══ ENTRIES SHOWN ══

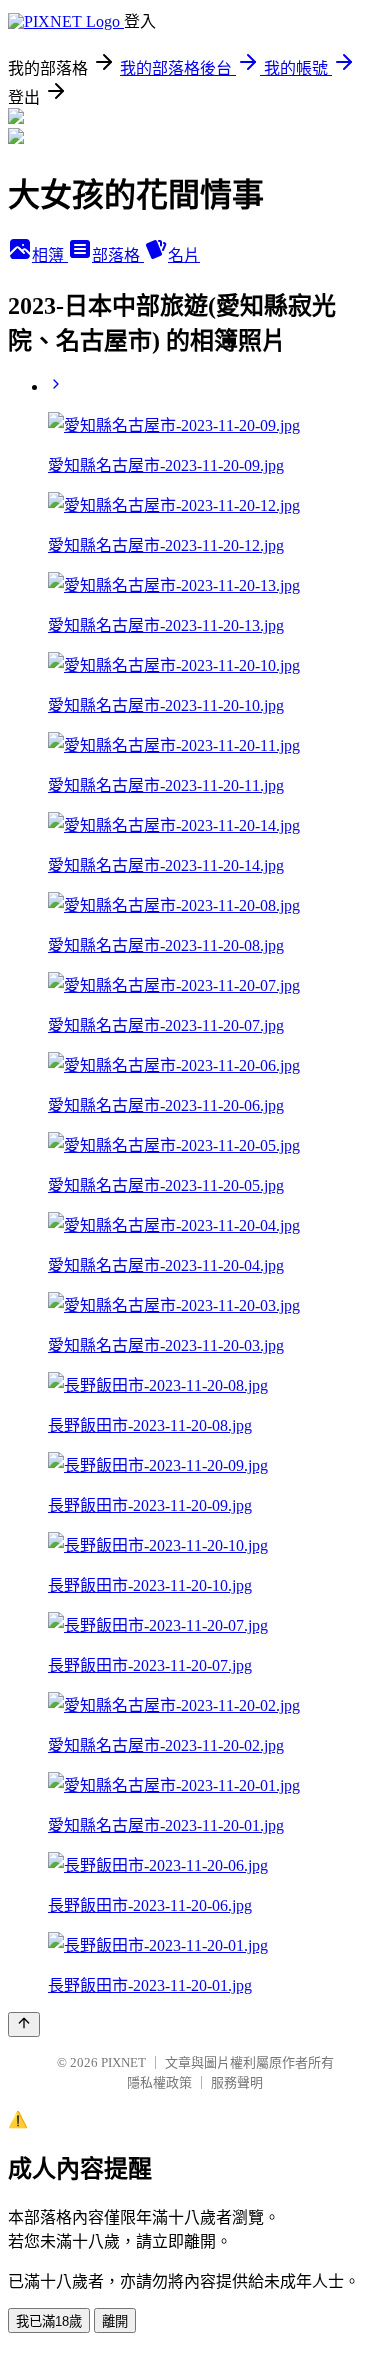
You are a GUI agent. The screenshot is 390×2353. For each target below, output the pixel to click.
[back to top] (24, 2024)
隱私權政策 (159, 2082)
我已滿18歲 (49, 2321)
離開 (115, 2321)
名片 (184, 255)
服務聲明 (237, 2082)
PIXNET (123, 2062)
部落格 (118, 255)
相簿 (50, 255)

═══
══ ENTRIES SHOWN ══

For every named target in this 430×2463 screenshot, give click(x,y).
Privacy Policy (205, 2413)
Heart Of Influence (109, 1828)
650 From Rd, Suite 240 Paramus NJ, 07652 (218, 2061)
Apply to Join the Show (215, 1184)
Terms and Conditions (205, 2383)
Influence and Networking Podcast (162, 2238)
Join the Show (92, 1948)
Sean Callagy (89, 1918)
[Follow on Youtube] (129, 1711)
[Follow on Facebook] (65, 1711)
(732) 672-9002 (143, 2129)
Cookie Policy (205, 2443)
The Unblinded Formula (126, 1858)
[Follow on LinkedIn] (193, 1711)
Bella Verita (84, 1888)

═══

DIRECTIONS FOR THIS TASK:
From the entries above, show each line that includes the string "target".

TASK RESPONSE:
You are a GUI agent. The screenshot is 390×2353. For each target below, output the pixel to click.
For every named target in this 430×2463 screenshot, give click(x,y).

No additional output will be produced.